The minimum incomplete length still defaults to 2 because on the first attempt to parse, we don’t have previous attempt info and the only thing we know is that there must be a carriage return and line feed (as best as I can interpret it, the Gemini spec doesn’t say that there must be meta text, so it could be zero bytes).

With that, the original issue is finally fixed and requests to the problematic server complete successfully.

My best guess for why this was happening in the first place and only in such specific circumstances is this: the specific server software being used was sending the meta text over the wire separately from the CRLF. This could mean they arrive at my device separately and are thus stored by in two separate “chunks”. Then, when parseInput is called, Network.framework simply starts looking through the stored chunks in order. And, since the first chunk is longer than minimumIncompleteLength, it’s the only one that’s returned.

There’s a note in the Network.framework header comments[2] for nw_framer_parse_input that leads me to believe this. It says, with regard to the temp_buffer parameter:

If it is NULL, the buffer provided in the completion will not copy unless a copy is required to provide the minimum bytes as a contiguous buffer.

The possibility of a copy being needed to form a contiguous buffer implies that there could be discontiguous data, which lines up with my “chunks” hypothesis and would explain the behavior I observed.

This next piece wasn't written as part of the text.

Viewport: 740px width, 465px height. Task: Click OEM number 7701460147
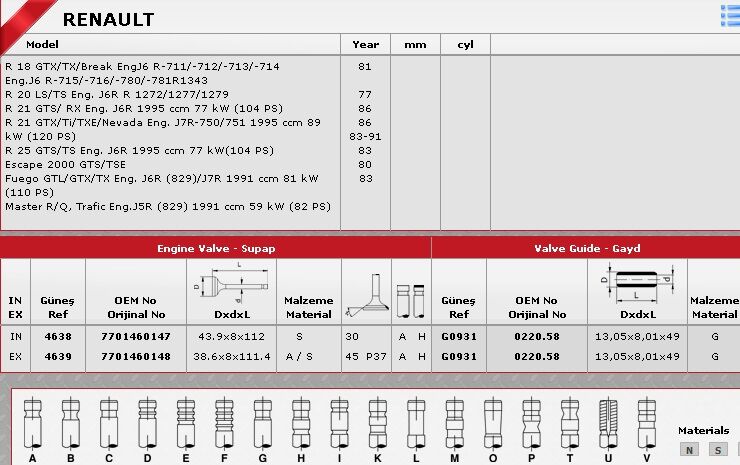(x=136, y=337)
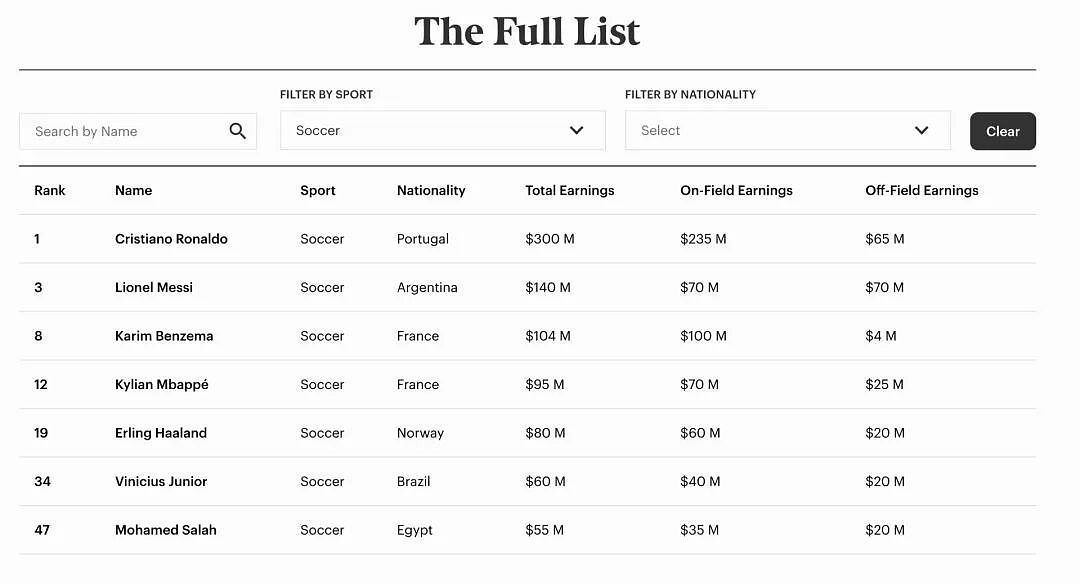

Anyhow, if you’re interested, you can find the current version of my Gemini client implementation (as of this post) here.


1.

Debugging this is kind of painful because much of the actual work is done inside the closure passed to NWProtocolFramer.Instance.parseInput. It’s invoked synchronously, so it does affect control flow, but if you click Step Over at the wrong time, you can accidentally skip a whole critical chunk of code.

2.

Annoyingly it’s not present in the Swift docs nor the Objective-C docs. Seriously, this is not good. There’s a wealth of information in the header comments that’s not present in the regular docs. If you feel so inclined, you can dupe FB9163518: “Many NWProtocolFramer.Instance methods are missing docs that are present in the generated headers”.